Amicizia tra superiore e inferiore, e viceversa

Esiste una specie di amicizia che implica superiorità: quella del padre verso il figlio ed in genere dell'uomo più anziano verso il più giovane e di chiunque eserciti un'autorità verso chi vi è soggetto. Queste amicizie differiscono l'una dall'altra. Diverse, infatti, sono le caratteristiche di ciascuna di queste persone, diversa la funzione, diversi i motivi per cui amano: differenti, quindi, anche gli affetti e le amicizie. Di conseguenza non è la stessa amicizia quella che uno riceve dall'altro, né quella che deve essere espressa: i figli rendono ai genitori ciò che si deve a chi ha generato, i genitori rendono ai figli ciò che si deve a chi è stato generato e così l'amicizia tra persone di questo tipo sarà permanente e virtuosa.

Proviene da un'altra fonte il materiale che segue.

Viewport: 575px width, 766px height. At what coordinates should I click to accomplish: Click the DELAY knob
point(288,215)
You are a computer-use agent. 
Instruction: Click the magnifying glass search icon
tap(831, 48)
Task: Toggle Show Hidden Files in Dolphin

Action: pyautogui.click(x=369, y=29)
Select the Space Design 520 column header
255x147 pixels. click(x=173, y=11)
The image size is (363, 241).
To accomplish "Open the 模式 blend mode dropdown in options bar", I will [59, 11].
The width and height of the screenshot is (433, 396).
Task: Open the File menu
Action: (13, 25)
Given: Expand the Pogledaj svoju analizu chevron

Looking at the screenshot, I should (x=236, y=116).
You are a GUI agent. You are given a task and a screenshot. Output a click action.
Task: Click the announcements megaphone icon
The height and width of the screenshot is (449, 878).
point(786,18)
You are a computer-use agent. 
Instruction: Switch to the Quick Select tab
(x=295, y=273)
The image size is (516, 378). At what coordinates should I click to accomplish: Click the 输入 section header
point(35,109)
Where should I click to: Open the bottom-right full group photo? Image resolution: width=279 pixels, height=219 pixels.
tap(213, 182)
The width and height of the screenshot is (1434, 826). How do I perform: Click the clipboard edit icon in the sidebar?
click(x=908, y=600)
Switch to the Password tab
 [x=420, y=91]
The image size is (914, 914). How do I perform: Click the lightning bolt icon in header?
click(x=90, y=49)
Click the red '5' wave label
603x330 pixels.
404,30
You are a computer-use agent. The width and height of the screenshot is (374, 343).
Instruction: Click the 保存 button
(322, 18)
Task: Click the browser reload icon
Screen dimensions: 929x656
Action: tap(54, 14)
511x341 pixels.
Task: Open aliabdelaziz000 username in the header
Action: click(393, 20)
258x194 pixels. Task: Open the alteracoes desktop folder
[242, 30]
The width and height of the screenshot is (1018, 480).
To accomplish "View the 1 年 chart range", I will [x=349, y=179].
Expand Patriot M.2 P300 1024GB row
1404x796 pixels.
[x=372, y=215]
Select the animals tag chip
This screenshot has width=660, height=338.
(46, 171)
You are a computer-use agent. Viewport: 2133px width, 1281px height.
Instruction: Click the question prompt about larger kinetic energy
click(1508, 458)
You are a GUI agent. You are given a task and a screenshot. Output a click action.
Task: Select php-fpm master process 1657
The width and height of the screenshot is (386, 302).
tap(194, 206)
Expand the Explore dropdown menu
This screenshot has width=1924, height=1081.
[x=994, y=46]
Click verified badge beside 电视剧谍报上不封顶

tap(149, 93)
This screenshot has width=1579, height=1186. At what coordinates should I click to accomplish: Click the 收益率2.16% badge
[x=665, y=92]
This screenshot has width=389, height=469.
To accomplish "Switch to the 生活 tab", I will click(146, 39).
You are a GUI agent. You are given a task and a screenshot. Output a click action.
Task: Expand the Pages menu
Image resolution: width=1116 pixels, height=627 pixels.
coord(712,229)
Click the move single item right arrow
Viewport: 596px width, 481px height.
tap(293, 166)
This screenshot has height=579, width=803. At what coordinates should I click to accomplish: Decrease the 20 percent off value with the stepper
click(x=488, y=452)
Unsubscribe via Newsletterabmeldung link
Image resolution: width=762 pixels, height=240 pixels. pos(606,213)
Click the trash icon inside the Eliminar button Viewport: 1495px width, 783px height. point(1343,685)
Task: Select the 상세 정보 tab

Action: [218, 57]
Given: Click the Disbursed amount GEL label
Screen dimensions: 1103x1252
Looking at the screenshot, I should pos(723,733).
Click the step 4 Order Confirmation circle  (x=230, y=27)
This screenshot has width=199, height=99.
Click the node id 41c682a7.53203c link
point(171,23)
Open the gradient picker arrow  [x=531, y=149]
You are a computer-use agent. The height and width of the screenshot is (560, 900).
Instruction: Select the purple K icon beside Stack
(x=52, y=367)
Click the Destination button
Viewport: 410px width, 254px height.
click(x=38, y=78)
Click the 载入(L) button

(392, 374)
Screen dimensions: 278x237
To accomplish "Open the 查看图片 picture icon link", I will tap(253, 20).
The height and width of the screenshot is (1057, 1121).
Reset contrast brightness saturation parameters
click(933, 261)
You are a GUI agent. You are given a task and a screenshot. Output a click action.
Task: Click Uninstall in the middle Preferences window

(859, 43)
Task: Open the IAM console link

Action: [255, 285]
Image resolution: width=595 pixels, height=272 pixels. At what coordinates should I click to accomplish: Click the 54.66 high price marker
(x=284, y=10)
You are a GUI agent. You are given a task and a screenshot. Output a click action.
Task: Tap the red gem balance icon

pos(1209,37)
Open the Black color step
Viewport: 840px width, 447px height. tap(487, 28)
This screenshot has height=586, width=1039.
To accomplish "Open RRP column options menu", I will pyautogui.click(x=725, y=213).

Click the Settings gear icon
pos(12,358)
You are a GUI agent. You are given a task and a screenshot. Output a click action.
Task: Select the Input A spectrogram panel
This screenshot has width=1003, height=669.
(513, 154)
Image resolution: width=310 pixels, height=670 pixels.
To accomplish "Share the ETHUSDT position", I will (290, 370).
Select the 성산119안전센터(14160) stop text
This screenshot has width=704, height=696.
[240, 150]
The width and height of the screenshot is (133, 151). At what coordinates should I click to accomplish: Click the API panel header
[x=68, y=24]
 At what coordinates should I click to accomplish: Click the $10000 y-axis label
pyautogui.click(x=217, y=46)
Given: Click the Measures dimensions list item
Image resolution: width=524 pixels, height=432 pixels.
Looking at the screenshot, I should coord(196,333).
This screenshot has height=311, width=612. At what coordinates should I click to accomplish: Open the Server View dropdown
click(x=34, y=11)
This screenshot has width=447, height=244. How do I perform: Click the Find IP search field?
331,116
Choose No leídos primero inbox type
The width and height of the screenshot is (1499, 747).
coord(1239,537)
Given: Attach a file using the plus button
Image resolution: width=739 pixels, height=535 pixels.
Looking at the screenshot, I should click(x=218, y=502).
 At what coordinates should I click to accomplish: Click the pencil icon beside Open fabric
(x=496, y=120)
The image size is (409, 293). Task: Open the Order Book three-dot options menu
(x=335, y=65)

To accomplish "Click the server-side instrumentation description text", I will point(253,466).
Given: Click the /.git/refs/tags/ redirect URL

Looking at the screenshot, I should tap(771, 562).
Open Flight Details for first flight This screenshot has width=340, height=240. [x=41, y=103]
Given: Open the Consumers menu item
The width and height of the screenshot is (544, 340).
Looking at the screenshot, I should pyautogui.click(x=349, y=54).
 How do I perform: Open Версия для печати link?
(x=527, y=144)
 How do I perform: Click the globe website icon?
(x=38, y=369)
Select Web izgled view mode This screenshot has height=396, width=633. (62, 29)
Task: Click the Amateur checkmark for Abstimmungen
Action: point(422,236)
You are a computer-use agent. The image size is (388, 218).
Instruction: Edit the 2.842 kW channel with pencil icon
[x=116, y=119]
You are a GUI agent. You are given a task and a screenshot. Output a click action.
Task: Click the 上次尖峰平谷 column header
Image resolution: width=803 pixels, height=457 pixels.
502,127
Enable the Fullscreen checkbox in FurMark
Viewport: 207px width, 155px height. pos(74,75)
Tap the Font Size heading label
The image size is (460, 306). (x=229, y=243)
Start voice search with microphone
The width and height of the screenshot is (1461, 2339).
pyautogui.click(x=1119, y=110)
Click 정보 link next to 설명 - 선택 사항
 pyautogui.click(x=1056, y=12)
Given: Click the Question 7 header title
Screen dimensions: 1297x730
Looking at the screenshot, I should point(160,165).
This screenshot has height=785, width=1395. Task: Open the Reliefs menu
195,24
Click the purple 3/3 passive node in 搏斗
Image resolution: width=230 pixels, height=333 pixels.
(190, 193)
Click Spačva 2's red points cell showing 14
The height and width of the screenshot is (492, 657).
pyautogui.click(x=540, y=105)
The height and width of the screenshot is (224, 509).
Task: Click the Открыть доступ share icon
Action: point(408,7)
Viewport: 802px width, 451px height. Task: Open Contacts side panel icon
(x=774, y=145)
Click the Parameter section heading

Ma in tutte le amicizie che implicano una superiorità ci deve essere anche un affetto proporzionale che equilibra la diversità: per esempio, il più virtuoso deve essere amato più di quanto ami, come pure chi è più utile. Quando, infatti, l'affetto è proporzionato al merito, allora si produce, in certo qual modo, un'uguaglianza e ciò è considerato proprio dell'amicizia. Il che è evidente quando c'è troppa distanza dal punto di vista della virtù o del vizio o della ricchezza o di qualche altra cosa: infatti, in tal caso, non solo non sono più amici, ma non pretendono neanche di esserlo. E questo è evidentissimo nel caso degli dei: essi, infatti, in ogni specie di bene, hanno una superiorità assoluta. Ma è chiaro anche nel caso dei re: coloro che sono molto inferiori non pretendono neppure di essere degli amici per loro, né quelli che non hanno alcun merito pretendono di essere amici per gli uomini più virtuosi o più saggi. In situazioni di questo genere non è possibile determinare con precisione fino a che punto gli amici restano amici: infatti, anche tolti molti motivi dell'amicizia, questa permane ancora: ma se una delle parti è separata da una grande distanza, come avviene nel caso di Dio, l'amicizia non è più possibile.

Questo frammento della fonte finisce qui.